Carabiniere rimosso con la perdita del grado per motivi disciplinari. TAR conferma la sanzione e condanna alle spese “Pluralità di condotte illecite”
Nessuna illegittimità da parte dell’Arma dei Carabinieri nel rimuovere un carabiniere, facendogli perdere un grado per motivi disciplinari. Anzi, tutto è stato fatto così come da regolamento.
A questa conclusione è giunto il Tar Basilicata, che ha rigettato il ricorso di un carabiniere, che lo aveva presentato contro il Comando Legione Carabinieri Basilicata. Al militare, in servizio a Potenza, era stato notificato lo scorso giugno un provvedimento riguardante la sanzione della “perdita del grado per rimozione per motivi disciplinari”. Così, due mesi più tardi, ha fatto ricorso al Tar, chiedendo l’annullamento del provvedimento previa sospensione dell’efficacia deducendo, in diritto, da più angolazioni “la violazione di legge e l’eccesso di potere”.
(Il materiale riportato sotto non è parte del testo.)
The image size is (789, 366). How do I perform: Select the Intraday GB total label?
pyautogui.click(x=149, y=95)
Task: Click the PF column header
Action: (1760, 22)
Procedimento avviato contro il Ministero della Difesa e Comando generale dell’Arma dei Carabinieri. Per il Tar, il ricorso risulta essere infondato. In primis, perché secondo il codice dell’ordinamento militare, bisogna contestare gli addebiti entro 180 giorni (in questo caso, il procedimento disciplinare è intervenuto a novembre dell’anno scorso). Come riportato dal Tar, al carabiniere “sono state ascritte una pluralità di condotte illecite, tra cui l’aver formato false attestazioni, con le quali avrebbe dichiarato la sua presenza in ufficio o in altri luoghi per ragioni di servizio, mentre in realtà avrebbe svolto attività e incombenze private, o l’aver riportato, sul memoriale di servizio e sui documenti di impiego dei mezzi del Reparto, dati falsi in ordine ai tempi e alle modalità dello svolgimento del servizio istituzionale, o l’aver utilizzato l’autovettura dell’Amministrazione, della quale aveva la disponibilità per ragioni di servizio, per eseguire incombenze private e personali, o ancora l’aver rivelato al titolare di un’azienda la programmazione di controlli da parte di altro Reparto”.
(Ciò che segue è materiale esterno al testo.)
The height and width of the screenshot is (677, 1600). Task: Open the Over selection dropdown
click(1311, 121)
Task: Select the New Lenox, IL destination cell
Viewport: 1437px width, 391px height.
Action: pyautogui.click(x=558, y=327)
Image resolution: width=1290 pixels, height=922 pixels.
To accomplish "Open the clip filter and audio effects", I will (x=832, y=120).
Il militare aveva chiesto di sospendere il procedimento disciplinare, essendo in atto un procedimento penale. Ma per il Tar, “la valutazione di concludere il procedimento disciplinare, in pendenza del procedimento penale, oltre che doverosa, non appare né irragionevole né immotivata, avuto riguardo alla oggettiva gravità dei fatti contestati, e non sussistendo particolare complessità o difficoltà istruttoria”. Considerazioni che hanno portato il Tar (Presidente Fabio Donadono, consigliere Pasquale Mastrantuono e Primo Referendario Benedetto Nappi) a rigettare il ricorso.
Il militare è stato inoltre condannato al pagamento di 2mila euro di spese, oltre accessori di legge se dovuti, a favore dell’Avvocatura Distrettuale dello Stato di Potenza.